THE PEOPLE OF THE STATE OF MICHIGAN ENACT:
Sec. 20. (1) If a greater amount is required in any year for a
lawful purpose than can be raised by the council under the
provisions of this chapter, the amount may be raised by tax or
loan, or partly by tax and partly by loan. The amount that may be
voted or raised by tax, if approved by a majority vote of the
electors at an annual or special city election, in any year under
the provisions of this act, shall not exceed 2% of the assessed
valuation of the real and personal property in the city as shown by
the last preceding tax rolls made in the city.
(2) The amount of indebtedness incurred by the issue of bonds
or otherwise, including existing indebtedness, shall not exceed 10%
of the assessed valuation of the real and personal property within
the city subject to taxation as shown by the last preceding
assessment roll of the city.
(3) In case of fire, flood, or other calamity requiring an
emergency fund for the relief of the inhabitants of the city, or
for the repairing or rebuilding of any of its municipal buildings,
works, bridges, or streets, the council may borrow money due in not
more than 3 years and in an amount not exceeding 1/4 of 1% of the
assessed valuation of the city, notwithstanding the loan may
increase the indebtedness of the city beyond the limitations fixed
by the city charter or in this act.
(4) In computing the net indebtedness the following shall be
excluded:
(a) Bonds issued in anticipation of the collection of special
assessments even though they are a general obligation of the city.
(b) Motor vehicle highway fund bonds even though they are a
general obligation of the city.
(c) Revenue bonds.
(d) Bonds issued or contract or assessment obligations
incurred to comply with an order of the water resources commission
or a court of competent jurisdiction even though they are a general
obligation of the city.
(e) Obligations incurred for water supply, sewage, drainage,
or refuse disposal projects necessary to protect the public health
by abating pollution even though they are a general obligation of
the city.
(f) Mortgage bonds which are secured only by a mortgage on the
property and revenues, including a franchise, stating the terms
upon which, in case of foreclosure, the purchaser may operate the
franchise; which franchise shall not extend for more than 20 years
after the date of the sale of the utility and franchise on
foreclosure.
(g) Bonds issued to acquire housing for which rent subsidies
will be received by the city or an agency of the city under a
contract with the United States government and used by the city to
operate and maintain the housing and pay principal and interest on
the bonds.
(5) The resources of the sinking fund pledged for the
retirement of any outstanding bonds shall also be deducted from the
amount of indebtedness.
(6) Bonds issued before the effective date of this subsection,
or contract or assessment obligations incurred before the effective
date of this subsection, are validated.
(7) In computing the net indebtedness determined under
subsection (2) there may be added to the assessed value of real and
personal property in a city for a fiscal year an amount equal to
the assessed value equivalent of certain city revenues as
determined under this subsection.
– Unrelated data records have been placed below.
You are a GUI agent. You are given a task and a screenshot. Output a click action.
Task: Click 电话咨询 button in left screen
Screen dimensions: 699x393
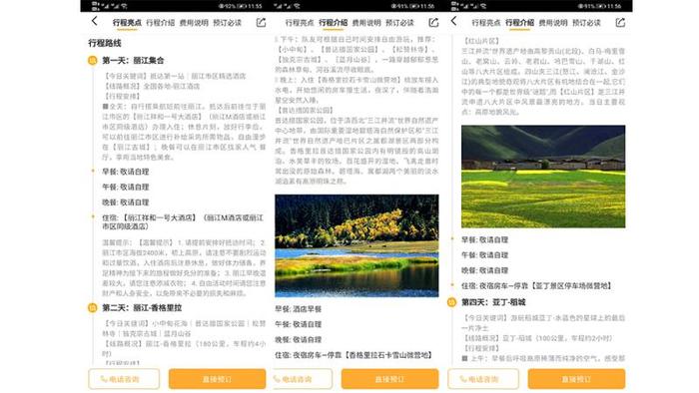pos(124,379)
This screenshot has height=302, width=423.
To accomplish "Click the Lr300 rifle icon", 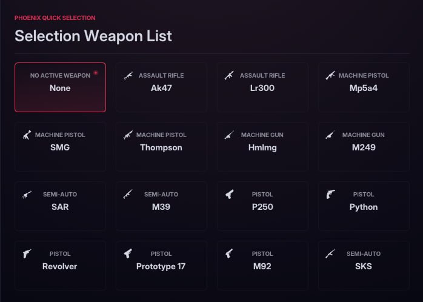I will pyautogui.click(x=229, y=76).

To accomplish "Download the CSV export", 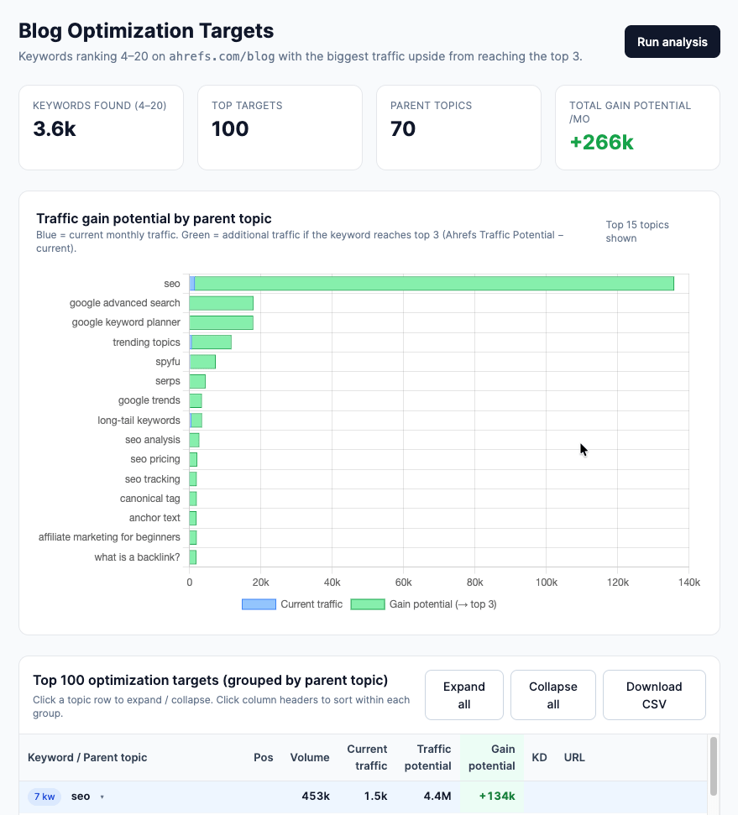I will pos(653,694).
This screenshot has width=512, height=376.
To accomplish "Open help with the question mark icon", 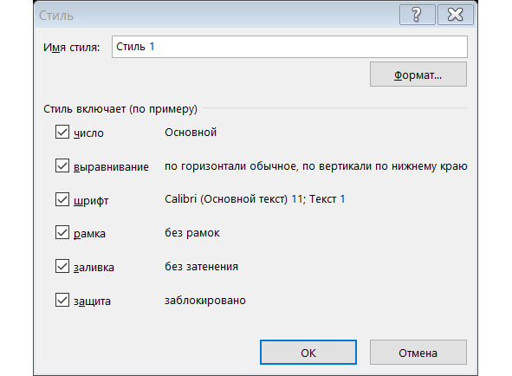I will (x=417, y=15).
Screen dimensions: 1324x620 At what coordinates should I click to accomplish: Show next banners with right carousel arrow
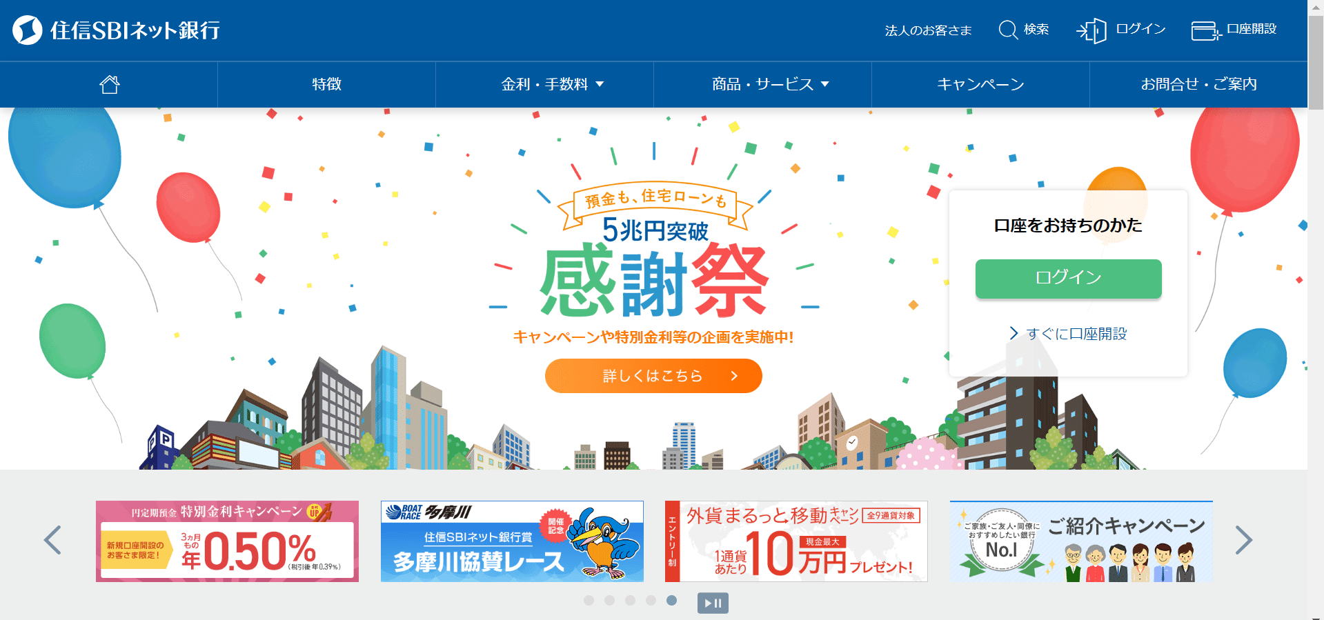[x=1243, y=540]
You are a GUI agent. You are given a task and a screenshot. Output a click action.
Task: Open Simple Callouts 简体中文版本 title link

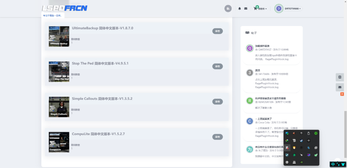coord(102,99)
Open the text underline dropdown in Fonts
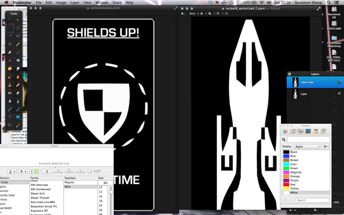This screenshot has height=215, width=344. coord(11,171)
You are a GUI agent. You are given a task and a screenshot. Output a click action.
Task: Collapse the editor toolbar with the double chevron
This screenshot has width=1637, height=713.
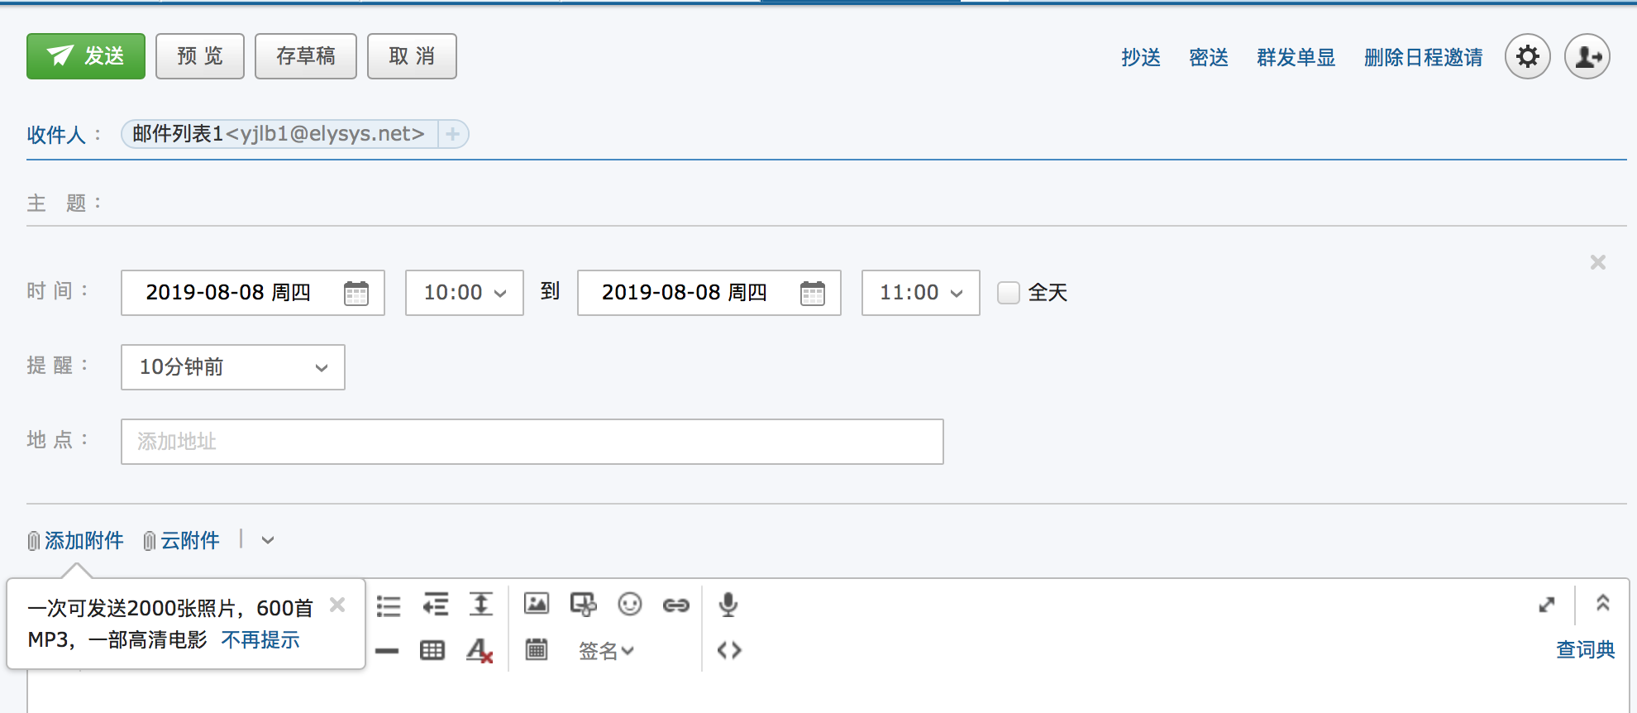coord(1602,603)
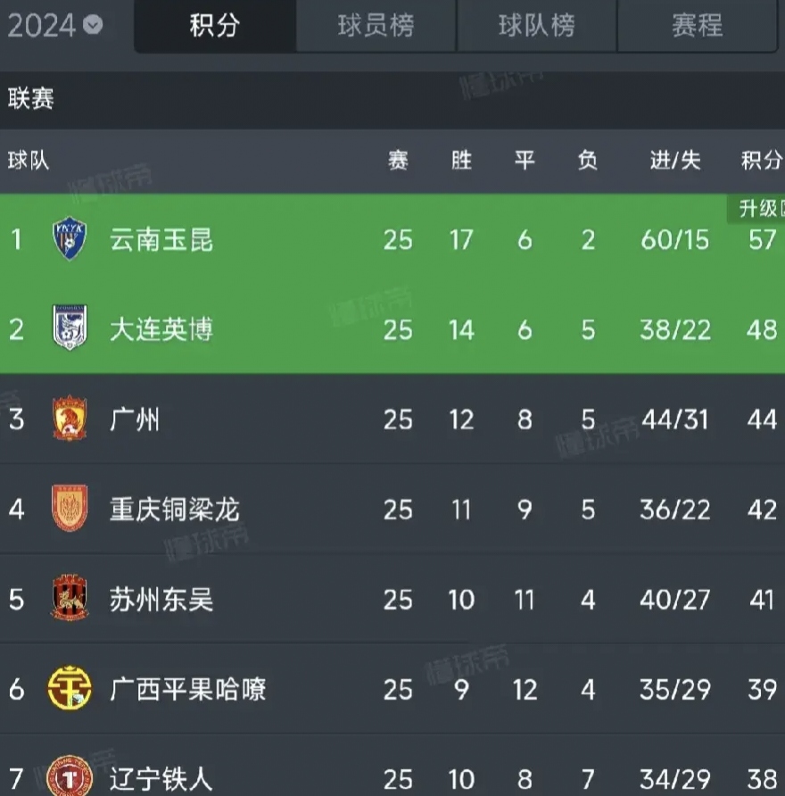Click the 云南玉昆 team crest logo
785x796 pixels.
pos(67,239)
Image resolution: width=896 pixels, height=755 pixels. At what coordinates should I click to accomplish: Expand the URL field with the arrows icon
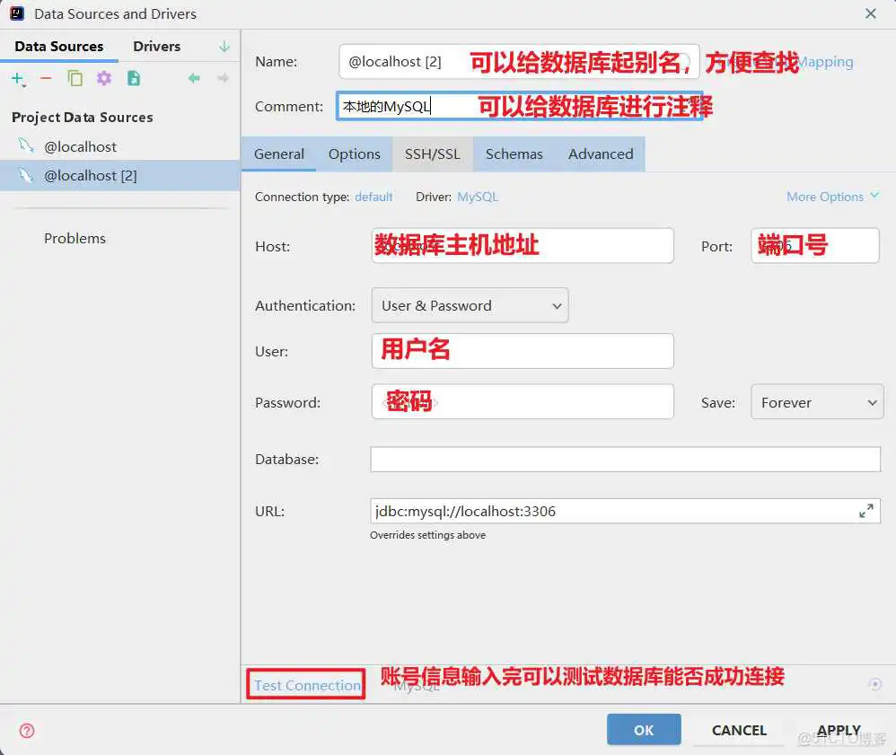866,510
The assessed value equivalent
shall be calculated by dividing the sum of the following amounts by
the city's millage rate for the fiscal year:
(a) The amount paid or the estimated amount required to be
paid by the state to the city during the city's fiscal year for the
city's
use pursuant to sections 134 and 136(1), (2), and (3) of Act
No.
228 of the Public Acts of 1975, being sections 208.134 and
208.136
of the Michigan Compiled Laws section 13 of the Glenn Steil
state revenue sharing act of 1971, 1971 PA 140, MCL 141.913. The
department of treasury shall certify the amount upon request.
(b) The amount levied by the city for its own use during the
city's
fiscal year from the specific tax levied under Act No. 198
of
the Public Acts of 1974, as amended, being sections 207.551 to
207.571
of the Michigan Compiled Laws 1974 PA 198, MCL 207.551 to
207.572.
(c) The amount levied by the city for its own use during the
city's
fiscal year from the specific tax levied under Act No. 255
of
the Public Acts of 1978, being sections 207.651 to 207.668 of
the
Michigan Compiled Laws the commercial redevelopment act, 1978
PA 255, MCL 207.651 to 207.668.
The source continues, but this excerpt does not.